If the Electoral College does come into play, on what will the outcome hinge? As we head toward to Republican convention, here’s a late-summer assessment—not so much a prediction as a viewer’s guide to the fall contest.
Let’s begin with the Electoral College foundation on which each candidate will build. A very conservative assessment gives Obama a base of 201 electoral votes, and Romney 181. These numbers exclude one state—Pennsylvania, with 20 electoral votes—that most observers are putting in Obama’s column, and one state—Missouri (10)—that is likely to go for Romney. Factoring in these probable outcomes, Obama’s base rises to 221 electoral votes, Romney’s to 191.
The next tier contains three states that Romney must win and two more that Obama must hold. The Romney 3 are Florida (29), North Carolina (15), and Ohio (18), in each of which Obama’s share of the popular vote in 2008 was well below his national share. No Republican has ever won the presidency without Ohio, and Romney is unlikely to be the first. There’s no road to 270 electoral votes for the Republican ticket that doesn’t run through Florida. And losing North Carolina, which Obama won by only 0.3 percent, would force Romney to flip a major Midwestern state where Obama won by a much greater margin.
Let’s look more closely at Ohio. During the past five presidential elections, the Democratic candidate’s share of the state’s vote has trailed his national share by an average of 1.3 percentage points. 2008 was no exception: Obama received 52.9 percent of the national vote, versus only 51.4 percent in Ohio. But so far, 2012 looks different: the six most recent Ohio surveys give Obama an average of 47.2 percent of the vote—0.7 points more than his national share. Relative to the historical benchmark, then, Obama is outperforming in Ohio by two percentage points—enough to win the state even if the national vote is very closely divided.
Memo to the Romney campaign: whatever you’re doing in Ohio isn’t working. And if you don’t turn it around, your only chance is to make history in the upper Midwest.
This is where things get interesting. The Obama 2 are Wisconsin (10 EVs), which Obama won by 14 points in 2008, and Michigan (16 EVs), where he prevailed by more than 16. Polling this year has long indicated much closer races in these states, and the selection of Paul Ryan seems to have contributed to the statistical ties shown in the most recent surveys. Winning either of these states would be a game-changer, broadening Romney’s options for reaching 270 electoral votes and narrowing Obama’s.

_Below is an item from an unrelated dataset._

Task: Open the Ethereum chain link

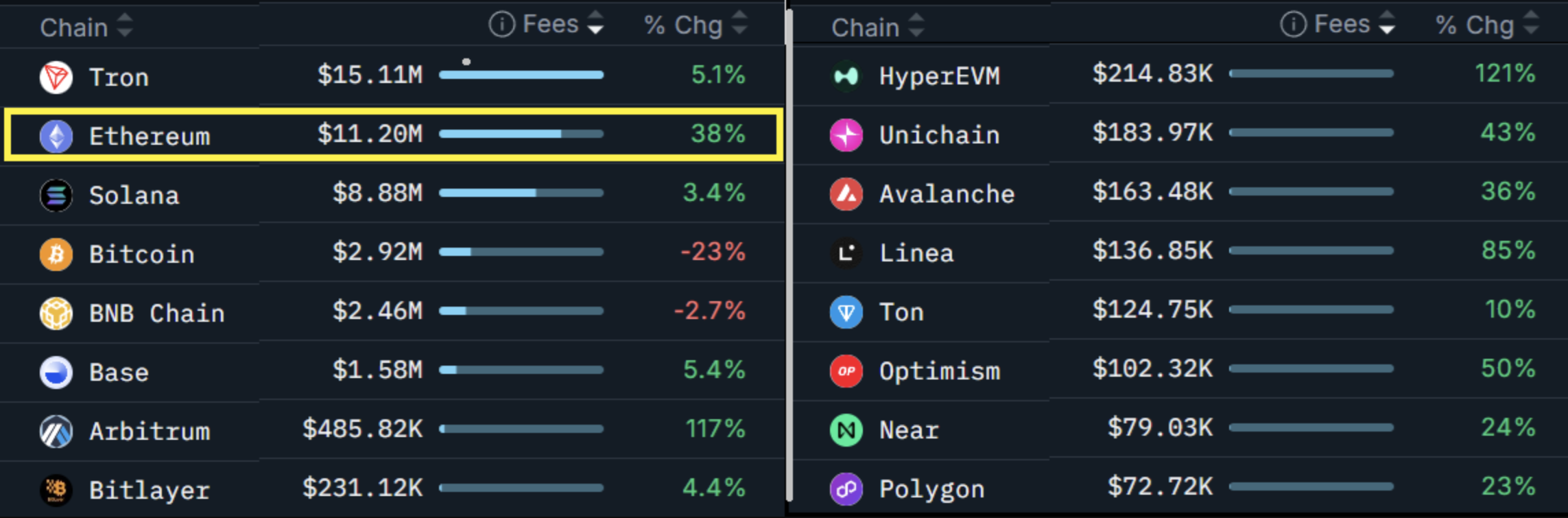Action: [x=150, y=136]
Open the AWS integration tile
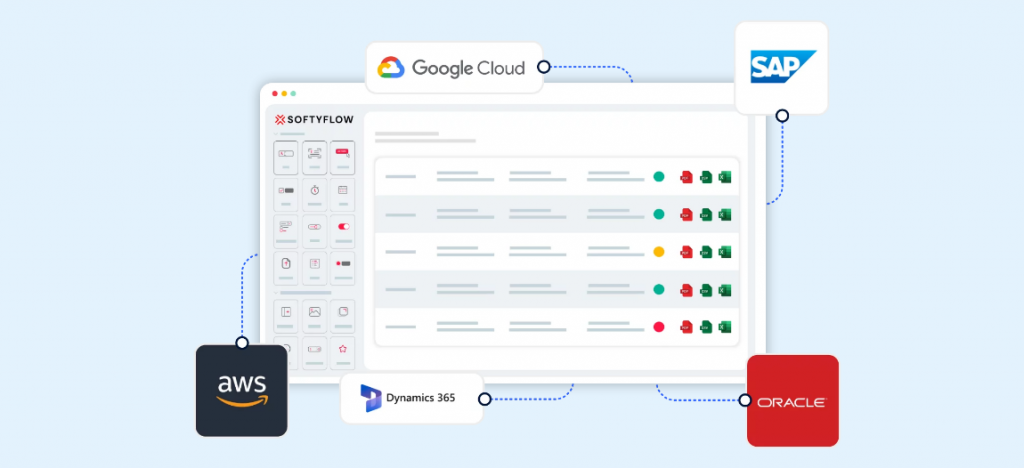This screenshot has width=1024, height=468. [x=241, y=390]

But for simplicity’s sake, assume that each candidate does what he must, with Romney taking Florida, North Carolina, and Ohio while Obama turns back the Republican assault in the upper Midwest. If so, Obama would have 247 electoral votes; Romney, 253. And five states would be left to decide the contest: Virginia (13), New Hampshire (4), Iowa (6), Colorado (9), and Nevada (6). Obama won all five in 2008, four by margins exceeding his national margin, the fifth (Virginia) with slightly less.
To understand the options, let’s start on the east coast and move west.
If Romney were to win Virginia and New Hampshire, he’d be on track for 270 EVs and could afford to lose Iowa, Colorado, and Nevada. If he took Virginia but lost New Hampshire, any one of the remaining three states would put him over the top. If he took New Hampshire while losing Virginia, he’d need Colorado plus either Iowa or Nevada. If he lost both, he’d need all three.
It’s a little different for Obama. Assuming that Obama had 247 EVs from the 45 states already accounted for, Virginia and New Hampshire together would bring him to 264, so he’d need one of the remaining three. If he took Virginia but not New Hampshire, he’d need two of the three. If he took New Hampshire but not Virginia, he’d need all three. If he lost both, even winning Iowa, Colorado, and Nevada would leave him with only 268 EVs, two short of a majority.
All of this is speculation, of course, but not unfounded speculation. My allocation of the initial 45 states between the two candidates is consistent both with current survey findings and with the contours of Obama’s performance in 2008.
This scenario means that we’re likely to know quite a bit about the outcome fairly early on election night. If Romney loses Florida, the contest is over. If Obama loses Virginia, he needs to run the table. And if he goes down to defeat in both Virginia and New Hampshire, he’d be on track to lose the election—unless he could replace their electoral votes by hanging onto North Carolina. If not, Obama’s reelection would hinge on the most traditional of all pivots—the Buckeye state. This year, we may well know the name of the next president before we cross the Mississippi.